Skipping offset tracking is critical in a slowly changing dimension streaming pipeline, where you want to compare change data against the latest master dimension data. In this case, you skip offset tracking in the master origin, so the master origin reads the master dimension data every time the pipeline processes data from the change origin. This allows the Slowly Changing Dimension processor to compare changes against the master dimension data. If you don't skip offset tracking, the master origin only reads new master dimension data, providing an incomplete master data set for comparison.
Skipping offset tracking can also be totally inappropriate, so you should skip offset tracking with care.
Note that most streaming pipelines require offset tracking to function as expected.

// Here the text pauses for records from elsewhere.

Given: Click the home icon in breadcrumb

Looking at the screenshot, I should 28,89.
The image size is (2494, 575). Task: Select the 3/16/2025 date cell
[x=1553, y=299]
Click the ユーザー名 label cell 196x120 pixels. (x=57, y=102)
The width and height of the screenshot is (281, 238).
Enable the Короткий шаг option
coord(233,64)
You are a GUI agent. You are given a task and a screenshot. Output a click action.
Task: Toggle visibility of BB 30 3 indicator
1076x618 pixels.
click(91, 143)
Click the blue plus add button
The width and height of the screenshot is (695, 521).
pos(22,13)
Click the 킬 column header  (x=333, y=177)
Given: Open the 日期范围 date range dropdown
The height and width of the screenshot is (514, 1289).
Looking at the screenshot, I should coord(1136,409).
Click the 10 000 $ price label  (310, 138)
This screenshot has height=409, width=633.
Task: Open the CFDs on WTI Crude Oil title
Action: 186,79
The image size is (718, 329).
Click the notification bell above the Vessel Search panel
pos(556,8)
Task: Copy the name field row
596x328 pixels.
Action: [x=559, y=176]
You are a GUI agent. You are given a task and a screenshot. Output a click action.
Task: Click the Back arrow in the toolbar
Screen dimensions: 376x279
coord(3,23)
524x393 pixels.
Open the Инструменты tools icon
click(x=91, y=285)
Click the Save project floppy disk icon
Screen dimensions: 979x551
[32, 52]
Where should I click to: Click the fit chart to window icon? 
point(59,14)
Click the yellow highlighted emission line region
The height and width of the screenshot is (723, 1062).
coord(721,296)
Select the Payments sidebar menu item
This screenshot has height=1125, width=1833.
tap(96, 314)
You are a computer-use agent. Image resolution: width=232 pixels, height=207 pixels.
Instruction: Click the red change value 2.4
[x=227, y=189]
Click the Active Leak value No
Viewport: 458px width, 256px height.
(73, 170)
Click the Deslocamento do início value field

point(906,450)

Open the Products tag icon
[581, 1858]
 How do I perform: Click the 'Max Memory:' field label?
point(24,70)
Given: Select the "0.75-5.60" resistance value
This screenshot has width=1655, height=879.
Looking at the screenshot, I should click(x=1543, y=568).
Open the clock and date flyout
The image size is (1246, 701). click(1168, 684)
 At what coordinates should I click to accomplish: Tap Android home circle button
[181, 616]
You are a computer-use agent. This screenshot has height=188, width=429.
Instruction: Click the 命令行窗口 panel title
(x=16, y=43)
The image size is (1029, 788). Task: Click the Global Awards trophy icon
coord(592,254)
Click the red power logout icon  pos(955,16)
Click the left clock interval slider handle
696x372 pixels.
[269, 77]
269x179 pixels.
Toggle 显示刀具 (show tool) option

For example, you typically want a Kafka origin to read messages from the specified initial offset, to process all existing messages from that point forward, and to continue processing newly arrived messages. If you skip offset tracking, the origin reprocesses data from the initial offset with each batch.
To skip tracking offsets, on the General tab of the origin, select the Skip Offset Tracking property. If the origin does not have the property, it does not track offsets.
Reset Pipeline Offsets
You can optionally reset all pipeline offsets before starting a pipeline. When you reset pipeline offsets, Transformer runs the pipeline like it is the very first pipeline run.
For example, say you have a batch pipeline that runs weekly. It includes an ADLS Gen2 origin that reads files from a /logs directory. After the pipeline processes all available data, the origin notes the offset - in this case, the last-modified timestamp of the last processed file. Then, the pipeline comes to a stop. The next time you run the pipeline, the pipeline processes only files with a last-modified timestamp after that offset.
Now, let's say you need to change the destination system that the pipeline writes to, and you want to reprocess all available data to write the results to the new destination system. To do this, you replace the destination in the pipeline. Then, when you start the pipeline, you use the Reset Offsets and Start option.
The pipeline processes all available data in a single batch and stops. As before, it stores the offset. Then on subsequent pipeline runs, it continues processing from the last-saved offset.
To reset pipeline offsets before starting a pipeline, click the menu arrow to the right of the Start button (), then click Reset Offsets & Start.